#### Instructions for the task
Go through the entries below and tally each line holding the string "Brunswick". Return the number only.

-- Materials provided follows --

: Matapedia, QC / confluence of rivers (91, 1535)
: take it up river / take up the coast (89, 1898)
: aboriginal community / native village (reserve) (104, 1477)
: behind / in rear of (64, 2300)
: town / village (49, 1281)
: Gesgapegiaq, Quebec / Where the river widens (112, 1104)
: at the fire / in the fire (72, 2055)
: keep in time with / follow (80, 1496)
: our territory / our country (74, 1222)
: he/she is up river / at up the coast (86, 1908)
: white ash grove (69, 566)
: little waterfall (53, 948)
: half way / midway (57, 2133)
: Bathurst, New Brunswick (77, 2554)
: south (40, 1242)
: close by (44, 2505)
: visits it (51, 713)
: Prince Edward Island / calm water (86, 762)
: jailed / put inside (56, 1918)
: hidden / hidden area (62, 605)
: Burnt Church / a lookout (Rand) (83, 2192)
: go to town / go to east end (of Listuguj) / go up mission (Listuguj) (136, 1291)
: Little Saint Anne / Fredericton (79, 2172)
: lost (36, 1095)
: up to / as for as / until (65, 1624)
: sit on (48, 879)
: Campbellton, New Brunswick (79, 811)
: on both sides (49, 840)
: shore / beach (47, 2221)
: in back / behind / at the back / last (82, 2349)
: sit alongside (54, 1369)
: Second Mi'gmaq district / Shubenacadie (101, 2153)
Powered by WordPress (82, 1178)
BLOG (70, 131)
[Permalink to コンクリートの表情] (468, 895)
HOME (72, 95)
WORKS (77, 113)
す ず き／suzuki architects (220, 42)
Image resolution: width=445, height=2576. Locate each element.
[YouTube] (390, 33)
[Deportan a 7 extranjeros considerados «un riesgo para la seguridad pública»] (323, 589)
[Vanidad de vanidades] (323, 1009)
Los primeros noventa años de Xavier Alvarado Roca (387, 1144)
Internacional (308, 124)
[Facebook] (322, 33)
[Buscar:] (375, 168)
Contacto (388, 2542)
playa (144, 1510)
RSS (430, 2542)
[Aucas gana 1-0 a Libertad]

-- Materials provided concluded --

#### Your solution
2